Alexandria Smith (b. 1981, Bronx, NY)
Traveling light on those dirty dozens, 2014..
Artist Statement
Fee Fi Fo, 2014.
Interweaving memory, autobiography and history, my mixed media work explores the awkward terrain of the developing stages in forming a sense of personhood. Through amorphous, hybrid characters, I create a fictional, coming of age narrative that brings up complicated notions of identity, gender, sexuality and the psychology of self-discovery. These works include amalgamations of femininity that are a mass of limbs, pigtails, ribbons and dresses that activate a world in which the South, domestic interiors and magical realism collide. Through a cartoon vernacular, my work utilizes alluring, bold colors and refiguration to provide a universal platform in which the viewer relates to the work through nostalgia. Characters engage in “play” that borders between violence, innocence and grotesque misfortune in sparse and symbolic spaces on their quest for self. The world of my paintings not only transports and engages the viewer through the use of skewed perspective and not-quite-right content but also disrupts the exhibition space through the use of installation components.

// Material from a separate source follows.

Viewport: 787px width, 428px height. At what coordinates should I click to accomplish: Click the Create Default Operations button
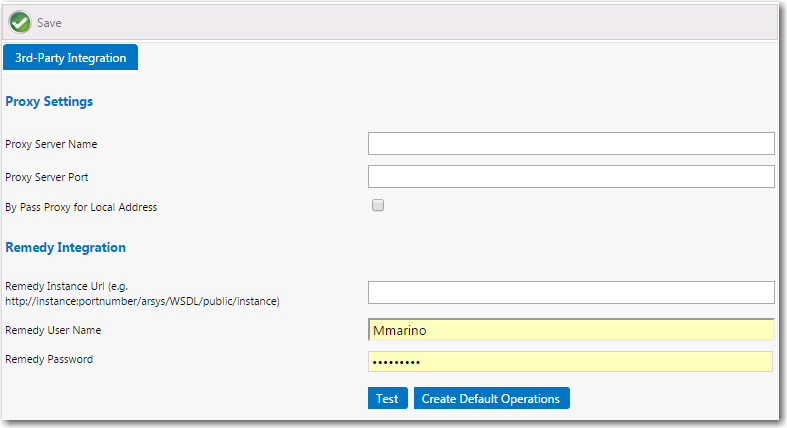(491, 399)
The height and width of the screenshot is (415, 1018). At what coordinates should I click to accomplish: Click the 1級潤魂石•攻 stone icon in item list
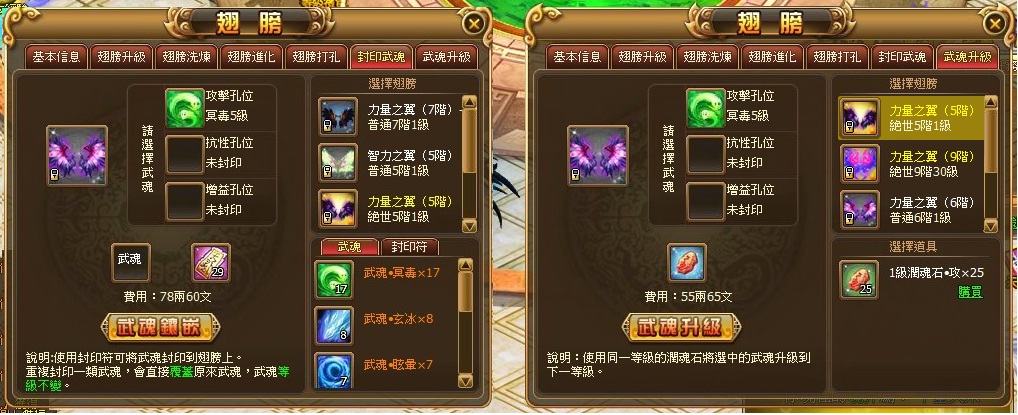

Rebirth Or Hey Girl Hey, 2013.
My practice – in both subject matter and studio preparation – is responsive to notions of race and cultural difference, and is defined by a unique relationship to the body. Utilizing my archive of completed paintings and drawings, I source my own work to create new images through a regenerative collage process where old work is re-contextualized into something new. Elements of my work are relief-based and three-dimensional by incorporating found objects and constructed paint skins which collage the surface of the paintings.
What Astonishment can bear, 2012.
Go Run Tell Dat, 2012.
Portrait of a Night Woman, 2013.
In my most recent series, I have begun creating unframed monumental collage installations in which my mythology of ribbons, legs, shoes, pigtails, dresses and other symbols are collaged and adhered directly to the wall. By recreating symbols prevalent in my work over the past five years through the use of various printmaking methods such as silkscreening, monoprinting and collograph printmaking, I engage directly in a form of play that employs the use of my entire body. This process of collaging disparate and homogenous elements is used as a metaphor for the ways in which our identities develop and how our environment influences who we become. Contemplating Claymation, Indian and Persian miniatures, and Baroque architecture and textiles, my work fuses the conventions of comics and cartoons with history and middle class domesticity to thwart the burden of realism.